Assignment => Report the number of lines in these entries that contain "computer". Write only the number.

Dataset content =>
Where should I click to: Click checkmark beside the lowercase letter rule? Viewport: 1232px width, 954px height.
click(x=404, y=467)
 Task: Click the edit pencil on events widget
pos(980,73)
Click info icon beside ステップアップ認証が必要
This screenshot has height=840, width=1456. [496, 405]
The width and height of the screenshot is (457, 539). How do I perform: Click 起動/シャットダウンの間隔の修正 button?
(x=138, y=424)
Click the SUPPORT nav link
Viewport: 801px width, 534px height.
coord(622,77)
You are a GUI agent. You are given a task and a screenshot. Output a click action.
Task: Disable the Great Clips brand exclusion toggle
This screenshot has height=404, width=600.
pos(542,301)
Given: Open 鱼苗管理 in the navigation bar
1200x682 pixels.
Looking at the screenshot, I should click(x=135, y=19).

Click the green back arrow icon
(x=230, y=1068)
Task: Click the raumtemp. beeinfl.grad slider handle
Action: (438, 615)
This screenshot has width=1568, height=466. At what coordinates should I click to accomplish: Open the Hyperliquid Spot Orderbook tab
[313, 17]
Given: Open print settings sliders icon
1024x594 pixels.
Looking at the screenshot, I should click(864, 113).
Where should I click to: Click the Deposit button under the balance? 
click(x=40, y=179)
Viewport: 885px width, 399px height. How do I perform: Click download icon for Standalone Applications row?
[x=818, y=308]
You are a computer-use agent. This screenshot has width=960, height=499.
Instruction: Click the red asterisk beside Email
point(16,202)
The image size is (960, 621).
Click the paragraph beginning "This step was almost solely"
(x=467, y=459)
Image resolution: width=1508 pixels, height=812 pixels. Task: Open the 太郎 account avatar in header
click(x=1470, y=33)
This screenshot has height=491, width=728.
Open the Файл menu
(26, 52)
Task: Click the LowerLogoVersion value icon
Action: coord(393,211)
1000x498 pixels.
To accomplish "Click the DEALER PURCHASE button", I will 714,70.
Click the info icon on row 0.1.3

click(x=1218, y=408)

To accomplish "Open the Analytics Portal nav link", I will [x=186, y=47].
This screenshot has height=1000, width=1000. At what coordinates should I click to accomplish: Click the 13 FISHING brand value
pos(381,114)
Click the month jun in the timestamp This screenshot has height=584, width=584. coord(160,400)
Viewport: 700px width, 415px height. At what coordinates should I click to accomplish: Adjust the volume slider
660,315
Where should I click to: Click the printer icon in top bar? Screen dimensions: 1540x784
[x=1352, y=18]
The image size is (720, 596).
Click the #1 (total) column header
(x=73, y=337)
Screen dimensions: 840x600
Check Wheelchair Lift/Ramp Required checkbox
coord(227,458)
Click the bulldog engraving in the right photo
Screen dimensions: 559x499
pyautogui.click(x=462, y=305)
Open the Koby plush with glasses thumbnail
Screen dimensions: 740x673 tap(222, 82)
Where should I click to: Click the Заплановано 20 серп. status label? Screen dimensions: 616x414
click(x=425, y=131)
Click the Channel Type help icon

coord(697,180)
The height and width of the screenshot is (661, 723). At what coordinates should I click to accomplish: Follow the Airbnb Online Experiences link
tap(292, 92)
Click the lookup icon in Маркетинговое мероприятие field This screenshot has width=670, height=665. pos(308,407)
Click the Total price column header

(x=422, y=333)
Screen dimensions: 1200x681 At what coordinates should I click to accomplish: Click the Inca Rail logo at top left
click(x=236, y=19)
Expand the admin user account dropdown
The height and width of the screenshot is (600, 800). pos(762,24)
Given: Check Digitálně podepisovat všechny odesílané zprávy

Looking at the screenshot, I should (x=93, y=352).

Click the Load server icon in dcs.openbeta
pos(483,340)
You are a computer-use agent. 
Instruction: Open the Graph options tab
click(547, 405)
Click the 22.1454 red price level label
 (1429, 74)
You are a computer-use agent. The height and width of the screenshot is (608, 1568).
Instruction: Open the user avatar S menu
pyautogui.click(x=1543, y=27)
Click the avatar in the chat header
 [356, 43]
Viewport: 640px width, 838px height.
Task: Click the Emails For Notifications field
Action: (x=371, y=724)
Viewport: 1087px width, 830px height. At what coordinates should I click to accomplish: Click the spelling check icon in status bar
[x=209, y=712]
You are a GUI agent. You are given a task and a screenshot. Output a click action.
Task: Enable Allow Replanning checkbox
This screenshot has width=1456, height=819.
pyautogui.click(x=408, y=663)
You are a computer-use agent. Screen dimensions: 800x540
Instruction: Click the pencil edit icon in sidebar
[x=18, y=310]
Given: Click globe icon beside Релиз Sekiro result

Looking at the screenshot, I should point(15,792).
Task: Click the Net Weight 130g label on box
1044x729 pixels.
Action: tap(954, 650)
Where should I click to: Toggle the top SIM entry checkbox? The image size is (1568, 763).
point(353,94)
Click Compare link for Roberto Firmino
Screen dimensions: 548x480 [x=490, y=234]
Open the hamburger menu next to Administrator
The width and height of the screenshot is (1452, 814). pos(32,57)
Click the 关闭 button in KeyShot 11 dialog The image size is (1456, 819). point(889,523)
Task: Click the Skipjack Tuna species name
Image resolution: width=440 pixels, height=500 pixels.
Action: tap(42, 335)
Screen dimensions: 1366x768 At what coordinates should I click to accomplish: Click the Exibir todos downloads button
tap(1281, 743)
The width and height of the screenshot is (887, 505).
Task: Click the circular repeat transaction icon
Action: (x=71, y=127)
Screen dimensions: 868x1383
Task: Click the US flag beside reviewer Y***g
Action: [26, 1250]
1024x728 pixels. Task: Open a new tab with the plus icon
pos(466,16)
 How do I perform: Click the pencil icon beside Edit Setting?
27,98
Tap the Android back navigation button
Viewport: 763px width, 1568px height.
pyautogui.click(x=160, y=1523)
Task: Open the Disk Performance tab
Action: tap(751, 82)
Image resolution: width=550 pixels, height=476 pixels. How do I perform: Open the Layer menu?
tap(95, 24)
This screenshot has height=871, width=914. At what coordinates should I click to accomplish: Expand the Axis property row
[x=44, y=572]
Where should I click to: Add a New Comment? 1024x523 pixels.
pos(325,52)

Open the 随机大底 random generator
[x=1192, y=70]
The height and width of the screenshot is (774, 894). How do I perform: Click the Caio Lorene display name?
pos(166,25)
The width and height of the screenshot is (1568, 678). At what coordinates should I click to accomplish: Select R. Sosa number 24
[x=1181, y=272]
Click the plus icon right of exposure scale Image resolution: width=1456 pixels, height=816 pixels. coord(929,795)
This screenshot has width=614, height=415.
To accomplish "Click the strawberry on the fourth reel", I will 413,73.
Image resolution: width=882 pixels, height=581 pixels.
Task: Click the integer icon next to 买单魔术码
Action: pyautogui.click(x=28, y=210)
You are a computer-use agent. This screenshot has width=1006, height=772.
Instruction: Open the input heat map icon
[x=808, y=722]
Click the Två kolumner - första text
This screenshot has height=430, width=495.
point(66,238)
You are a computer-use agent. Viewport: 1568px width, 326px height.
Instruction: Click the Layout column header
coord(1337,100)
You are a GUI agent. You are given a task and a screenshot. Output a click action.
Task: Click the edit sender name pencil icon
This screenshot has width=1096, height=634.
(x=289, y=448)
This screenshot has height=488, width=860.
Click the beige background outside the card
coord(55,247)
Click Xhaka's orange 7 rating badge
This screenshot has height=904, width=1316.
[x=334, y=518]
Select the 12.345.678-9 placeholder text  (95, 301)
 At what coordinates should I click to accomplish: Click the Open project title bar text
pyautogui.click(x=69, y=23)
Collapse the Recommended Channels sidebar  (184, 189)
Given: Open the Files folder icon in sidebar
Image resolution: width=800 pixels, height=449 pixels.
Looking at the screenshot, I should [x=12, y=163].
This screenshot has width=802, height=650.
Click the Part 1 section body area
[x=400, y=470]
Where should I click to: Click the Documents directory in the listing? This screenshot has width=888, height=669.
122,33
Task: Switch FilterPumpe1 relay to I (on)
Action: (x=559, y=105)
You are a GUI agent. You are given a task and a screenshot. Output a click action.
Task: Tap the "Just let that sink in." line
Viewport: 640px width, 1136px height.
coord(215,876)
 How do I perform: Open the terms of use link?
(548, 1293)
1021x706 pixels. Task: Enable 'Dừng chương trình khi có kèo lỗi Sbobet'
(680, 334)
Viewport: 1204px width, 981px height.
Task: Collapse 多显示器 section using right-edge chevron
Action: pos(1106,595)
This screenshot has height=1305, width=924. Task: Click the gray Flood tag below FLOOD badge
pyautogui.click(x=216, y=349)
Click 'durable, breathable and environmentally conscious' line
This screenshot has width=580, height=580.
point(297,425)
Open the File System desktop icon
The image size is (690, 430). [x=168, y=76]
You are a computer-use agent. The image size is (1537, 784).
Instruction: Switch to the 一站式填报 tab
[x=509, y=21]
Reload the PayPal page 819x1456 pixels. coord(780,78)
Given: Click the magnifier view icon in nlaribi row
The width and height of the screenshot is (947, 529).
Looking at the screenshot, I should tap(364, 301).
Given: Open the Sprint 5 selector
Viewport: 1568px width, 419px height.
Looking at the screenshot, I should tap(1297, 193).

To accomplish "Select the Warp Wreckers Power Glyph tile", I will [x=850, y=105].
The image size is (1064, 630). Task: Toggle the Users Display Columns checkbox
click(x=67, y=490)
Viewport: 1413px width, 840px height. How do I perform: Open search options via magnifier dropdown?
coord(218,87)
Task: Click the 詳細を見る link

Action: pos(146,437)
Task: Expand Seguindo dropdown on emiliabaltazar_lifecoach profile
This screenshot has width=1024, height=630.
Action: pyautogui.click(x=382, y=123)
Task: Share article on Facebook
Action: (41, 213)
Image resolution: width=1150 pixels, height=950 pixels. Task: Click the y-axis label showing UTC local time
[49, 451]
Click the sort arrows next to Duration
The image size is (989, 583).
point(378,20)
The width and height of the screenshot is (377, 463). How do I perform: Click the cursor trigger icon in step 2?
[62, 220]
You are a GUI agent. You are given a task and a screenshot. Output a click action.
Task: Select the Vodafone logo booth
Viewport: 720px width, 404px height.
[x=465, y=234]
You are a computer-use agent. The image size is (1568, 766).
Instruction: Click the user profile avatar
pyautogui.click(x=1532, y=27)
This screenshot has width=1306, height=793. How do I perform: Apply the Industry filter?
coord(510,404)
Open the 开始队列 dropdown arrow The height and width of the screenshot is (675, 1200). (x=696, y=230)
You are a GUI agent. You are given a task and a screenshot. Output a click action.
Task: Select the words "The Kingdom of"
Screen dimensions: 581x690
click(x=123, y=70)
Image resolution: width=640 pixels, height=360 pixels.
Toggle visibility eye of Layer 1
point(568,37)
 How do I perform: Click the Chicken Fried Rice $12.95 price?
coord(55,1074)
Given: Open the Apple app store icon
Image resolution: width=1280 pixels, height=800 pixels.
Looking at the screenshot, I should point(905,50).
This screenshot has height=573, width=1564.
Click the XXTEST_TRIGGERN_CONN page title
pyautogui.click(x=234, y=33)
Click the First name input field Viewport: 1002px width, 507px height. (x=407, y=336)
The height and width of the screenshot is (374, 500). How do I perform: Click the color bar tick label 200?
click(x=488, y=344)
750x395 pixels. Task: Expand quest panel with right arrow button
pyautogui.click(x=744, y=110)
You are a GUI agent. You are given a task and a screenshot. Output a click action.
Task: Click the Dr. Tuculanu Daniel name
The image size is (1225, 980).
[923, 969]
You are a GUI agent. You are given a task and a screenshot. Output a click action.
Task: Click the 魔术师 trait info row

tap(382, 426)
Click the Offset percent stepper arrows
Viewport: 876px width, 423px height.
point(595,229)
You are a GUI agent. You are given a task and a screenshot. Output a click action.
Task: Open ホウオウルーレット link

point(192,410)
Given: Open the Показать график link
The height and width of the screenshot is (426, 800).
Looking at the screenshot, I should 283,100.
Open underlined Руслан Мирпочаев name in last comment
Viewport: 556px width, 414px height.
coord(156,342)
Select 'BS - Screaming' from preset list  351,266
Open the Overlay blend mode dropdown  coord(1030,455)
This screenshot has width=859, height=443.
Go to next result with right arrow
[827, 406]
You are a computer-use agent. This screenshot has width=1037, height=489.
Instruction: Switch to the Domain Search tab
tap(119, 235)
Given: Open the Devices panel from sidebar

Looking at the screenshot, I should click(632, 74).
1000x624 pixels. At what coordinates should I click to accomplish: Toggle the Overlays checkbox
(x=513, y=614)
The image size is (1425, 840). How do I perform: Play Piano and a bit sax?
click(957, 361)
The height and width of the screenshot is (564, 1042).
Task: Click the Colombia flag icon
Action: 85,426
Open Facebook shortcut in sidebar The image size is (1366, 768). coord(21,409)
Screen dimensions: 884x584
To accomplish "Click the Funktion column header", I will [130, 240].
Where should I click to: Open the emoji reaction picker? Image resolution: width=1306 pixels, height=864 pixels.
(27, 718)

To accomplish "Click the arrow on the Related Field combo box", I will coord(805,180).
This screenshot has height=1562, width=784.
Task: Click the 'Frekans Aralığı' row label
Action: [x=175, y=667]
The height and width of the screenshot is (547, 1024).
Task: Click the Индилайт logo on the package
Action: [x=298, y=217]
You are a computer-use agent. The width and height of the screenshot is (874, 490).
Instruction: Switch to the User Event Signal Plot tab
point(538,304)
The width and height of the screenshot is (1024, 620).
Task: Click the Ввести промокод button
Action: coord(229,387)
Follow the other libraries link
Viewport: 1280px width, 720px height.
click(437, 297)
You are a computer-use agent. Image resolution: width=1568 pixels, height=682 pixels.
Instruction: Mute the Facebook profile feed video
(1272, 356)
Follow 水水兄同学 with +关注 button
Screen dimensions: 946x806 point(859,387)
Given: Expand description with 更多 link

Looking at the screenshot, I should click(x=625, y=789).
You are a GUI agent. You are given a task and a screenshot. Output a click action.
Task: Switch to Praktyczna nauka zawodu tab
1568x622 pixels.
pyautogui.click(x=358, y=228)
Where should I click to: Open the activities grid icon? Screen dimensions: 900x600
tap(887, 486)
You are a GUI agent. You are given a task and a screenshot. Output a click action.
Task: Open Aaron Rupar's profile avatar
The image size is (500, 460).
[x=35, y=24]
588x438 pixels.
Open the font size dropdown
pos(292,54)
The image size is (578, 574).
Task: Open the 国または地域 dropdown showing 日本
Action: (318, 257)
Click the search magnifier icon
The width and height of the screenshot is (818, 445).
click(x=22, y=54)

Written solution => 11